This covenant union, this oneness with Christ, is a union of legal requirement and it surely bears legal consequence. When Christ covenanted to stand for and in the stead of His covenant people, He covenanted to not only legally bear their sin and the required vicarious suffering, but to die as the result of His Suretyship to do so.

William Shedd, writing in about 1889-90 said, in this matter: “When, in the Old Testament, the elect are spoken of as the party with whom God makes a covenant, they are viewed as in Christ and one with Him. The covenant is not with them as alone and apart from Christ. This is taught in Galatians 3:16: ‘To Abraham and his seed were the promises made; but this seed is Christ.’ The elect are here (as also in I Corinthians 12:12) called ‘Christ’, because of the union between Christ and the elect. And in like manner, when Christ, as in Isaiah 42:1-6, is spoken of as the party with whom the Father covenants, the elect are to be viewed as in Him. As united and one with Him, His atoning suffering is looked upon as their suffering: ‘I am crucified with Christ(Galatians 2:20).

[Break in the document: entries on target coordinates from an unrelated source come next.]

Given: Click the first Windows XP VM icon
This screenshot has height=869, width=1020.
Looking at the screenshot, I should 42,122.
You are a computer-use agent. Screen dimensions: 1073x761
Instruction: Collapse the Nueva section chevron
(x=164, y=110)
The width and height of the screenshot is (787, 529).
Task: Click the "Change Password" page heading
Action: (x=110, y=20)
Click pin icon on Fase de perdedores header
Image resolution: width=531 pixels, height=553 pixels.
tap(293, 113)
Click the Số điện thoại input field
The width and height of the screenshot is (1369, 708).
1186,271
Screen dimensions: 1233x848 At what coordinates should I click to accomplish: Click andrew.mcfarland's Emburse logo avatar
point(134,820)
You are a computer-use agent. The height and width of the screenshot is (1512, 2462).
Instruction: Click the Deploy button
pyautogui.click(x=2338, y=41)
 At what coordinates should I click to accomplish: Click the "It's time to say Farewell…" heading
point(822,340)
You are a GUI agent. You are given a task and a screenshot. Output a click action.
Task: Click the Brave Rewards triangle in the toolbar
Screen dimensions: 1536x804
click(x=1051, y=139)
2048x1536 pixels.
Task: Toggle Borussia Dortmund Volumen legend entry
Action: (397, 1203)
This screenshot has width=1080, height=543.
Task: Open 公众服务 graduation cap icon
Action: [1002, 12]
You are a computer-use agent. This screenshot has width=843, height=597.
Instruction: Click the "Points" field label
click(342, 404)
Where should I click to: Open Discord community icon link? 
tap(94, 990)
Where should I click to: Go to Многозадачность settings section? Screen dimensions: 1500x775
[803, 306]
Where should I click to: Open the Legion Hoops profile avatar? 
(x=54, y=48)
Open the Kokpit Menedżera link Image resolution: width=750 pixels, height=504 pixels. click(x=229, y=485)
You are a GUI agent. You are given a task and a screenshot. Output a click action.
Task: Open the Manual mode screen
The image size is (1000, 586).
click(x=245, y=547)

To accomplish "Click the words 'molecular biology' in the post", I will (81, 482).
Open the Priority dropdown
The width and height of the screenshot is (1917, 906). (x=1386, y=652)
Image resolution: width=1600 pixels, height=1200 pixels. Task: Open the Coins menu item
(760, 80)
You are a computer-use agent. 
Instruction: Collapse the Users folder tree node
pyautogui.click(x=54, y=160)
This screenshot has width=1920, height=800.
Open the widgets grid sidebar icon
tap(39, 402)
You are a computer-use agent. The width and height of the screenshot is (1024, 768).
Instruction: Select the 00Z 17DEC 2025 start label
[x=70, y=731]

And James Haldane, in his work, Doctrine of the Atonement wrote this: “Christ is not only the Substitute but the Surety of His people. The Gospel is founded on the fact that Adam and Christ are covenant heads and representatives of their respective families. Hence, they are termed ‘the first man’ and ‘the second man(I Corinthians 15:47), as if there had been none other but themselves, for the children of each were entirely dependent on their head. In Adam all die; in Christ all are made alive (I Corinthians 15:22). The first all includes every individual of mankind, the last all is explained by the apostle to mean ‘they that are Christ’s’.”

So, in summation of all this, we conclude that the federal nature of the atonement, or satisfaction that God’s Holy nature demands, and that He, in the Second Person of the Holy Trinity provides is as much a necessity as all the other of His Holy demands and gracious provisions.

What is the nature of the atonement? The atonement is punitive (penal) in its nature. The atonement is substitutive in its nature. The atonement is expiatory in its nature. The atonement is propitiatory in its nature. And the atonement is federal in its nature. All the elements express what the atonement is, and what it was designed and intended to accomplish as God purposed eternally.

What is the nature of the atonement? The nature of the atonement is displayed in that of an atonement the actually and completely atones. It is able to do exactly what God intended for it to do. It atones, or fully satisfies each and every righteous demand that His Holy nature requires. Success is assured because the atonement or covering, or Mercy Seat is provided. He, Jesus Christ becomes our Mercy Seat, and He has truly made atonement for His people. Praise God, we have an Atonement that atones.